- Yönerge A: Okuma alışkanlığı üzerine yazıda anılan ankete göre öğretmenlerin yüzde kaçı yılda bir kitap okuyor?
- Yönerge B: Okuma alışkanlığı üzerine yazıda tırnak içinde verilen ifadelerin hepsini sıralayın.
- Yönerge C: Okuma alışkanlığı üzerine yazıyı kaldığı yerden sürdürün.

M. Nuri BİNGÖL
Fikir cüceliğinin anayasası ve biz!
Üzülmeden ve endişe duymadan edemiyorum.
Boşuna denilmemiş, “Bir asır sonrasını düşünen, insan yetiştirsin... “ diye. Nesil yetiştirmenin en “mücerreb” yolunun da genç kuşaklara okuma zevk ve alışkanlığı kazandırmaktan geçtiğini hangi akıl sahibi inkâr edebilir?
Son yapılan bir ankette, öğretmenlerin bile yüzde 40’ının yılda bir kitap okuduğu, yüzde 8’inin hiç kitap okumadığı bir zeminde, kime ne alışkanlığı verilebilir endişesi içimi yaksa bile, yine de “ikra” emrinin gereğini yaptırmaktan başka bir yol bulamıyorum. (Türkiye nüfusuna nisbetle toplam gazete tirajının 3.500.000 olduğu da hesaplanırsa, şimdiye kadar kaç adım yol alındığı anlaşılmış olur.)

[Veri kümesi öğeleri]
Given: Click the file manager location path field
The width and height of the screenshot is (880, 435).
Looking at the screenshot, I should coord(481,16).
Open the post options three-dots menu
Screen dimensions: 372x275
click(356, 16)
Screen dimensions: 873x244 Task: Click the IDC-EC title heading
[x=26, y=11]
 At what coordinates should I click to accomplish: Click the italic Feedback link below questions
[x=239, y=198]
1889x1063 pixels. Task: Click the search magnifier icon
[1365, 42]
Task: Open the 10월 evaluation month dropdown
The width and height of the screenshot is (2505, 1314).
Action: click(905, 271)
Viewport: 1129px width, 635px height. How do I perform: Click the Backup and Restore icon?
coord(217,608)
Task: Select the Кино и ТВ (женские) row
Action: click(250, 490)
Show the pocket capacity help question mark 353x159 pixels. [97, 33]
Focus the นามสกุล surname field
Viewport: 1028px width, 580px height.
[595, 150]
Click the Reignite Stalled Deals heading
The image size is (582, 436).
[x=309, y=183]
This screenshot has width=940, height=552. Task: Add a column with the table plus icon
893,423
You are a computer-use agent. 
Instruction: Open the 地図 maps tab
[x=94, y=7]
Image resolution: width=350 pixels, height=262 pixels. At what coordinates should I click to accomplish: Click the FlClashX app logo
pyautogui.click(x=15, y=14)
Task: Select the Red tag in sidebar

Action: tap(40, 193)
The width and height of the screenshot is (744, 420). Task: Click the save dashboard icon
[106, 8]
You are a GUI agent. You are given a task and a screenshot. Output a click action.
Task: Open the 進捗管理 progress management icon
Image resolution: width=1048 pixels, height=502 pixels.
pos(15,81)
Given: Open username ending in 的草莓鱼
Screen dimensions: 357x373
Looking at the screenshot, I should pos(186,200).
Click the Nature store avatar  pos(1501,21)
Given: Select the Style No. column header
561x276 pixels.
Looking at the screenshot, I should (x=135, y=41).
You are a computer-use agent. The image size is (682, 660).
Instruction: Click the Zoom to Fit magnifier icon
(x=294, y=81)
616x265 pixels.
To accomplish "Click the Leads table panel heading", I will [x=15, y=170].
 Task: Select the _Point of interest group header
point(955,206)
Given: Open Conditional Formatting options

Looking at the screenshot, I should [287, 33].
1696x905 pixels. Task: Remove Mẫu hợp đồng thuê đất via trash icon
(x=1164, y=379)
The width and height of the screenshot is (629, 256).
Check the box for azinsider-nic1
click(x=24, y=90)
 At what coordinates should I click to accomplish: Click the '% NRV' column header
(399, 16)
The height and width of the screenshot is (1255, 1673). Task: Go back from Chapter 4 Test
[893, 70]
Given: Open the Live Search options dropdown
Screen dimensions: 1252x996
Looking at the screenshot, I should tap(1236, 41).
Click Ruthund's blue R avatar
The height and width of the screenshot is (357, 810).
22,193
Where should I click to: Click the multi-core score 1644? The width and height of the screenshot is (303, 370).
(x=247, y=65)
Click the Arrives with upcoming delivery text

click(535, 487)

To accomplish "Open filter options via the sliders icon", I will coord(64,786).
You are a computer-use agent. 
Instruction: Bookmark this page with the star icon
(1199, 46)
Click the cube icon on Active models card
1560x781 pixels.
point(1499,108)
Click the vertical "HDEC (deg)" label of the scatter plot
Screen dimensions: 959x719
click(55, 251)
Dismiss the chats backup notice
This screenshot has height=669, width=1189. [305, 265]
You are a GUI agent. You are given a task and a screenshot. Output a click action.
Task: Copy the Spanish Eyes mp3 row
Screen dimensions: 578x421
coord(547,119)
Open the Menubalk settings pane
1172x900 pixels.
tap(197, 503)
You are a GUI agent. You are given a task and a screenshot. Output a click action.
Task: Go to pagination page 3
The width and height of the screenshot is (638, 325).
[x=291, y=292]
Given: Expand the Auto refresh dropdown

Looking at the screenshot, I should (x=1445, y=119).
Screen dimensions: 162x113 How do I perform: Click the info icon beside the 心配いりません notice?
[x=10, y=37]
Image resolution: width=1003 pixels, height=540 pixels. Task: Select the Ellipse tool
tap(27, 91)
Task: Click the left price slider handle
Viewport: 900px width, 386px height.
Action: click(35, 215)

- Yanıt A: Yüzde 40’ı.

- Yanıt B:
“Bir asır sonrasını düşünen, insan yetiştirsin...”
“mücerreb”
“ikra”

- Yanıt C:
Geçenlerde bir dost, “dostluğun iktiza ettiği” tavır gereği sohbet esnasında merakla sormuştu:
“Yeni bir projen ya da kitap çalışman var mıydı?”
“Var sayılmaz!” diye cevapladıktan sonra düşündüm. Bu, biraz da hakikata ters bir cevap olmamış mıydı? Çünkü uğraştığım bir kaç müsvedde bulunuyordu; o halde cevabım neden öyle olmuştu?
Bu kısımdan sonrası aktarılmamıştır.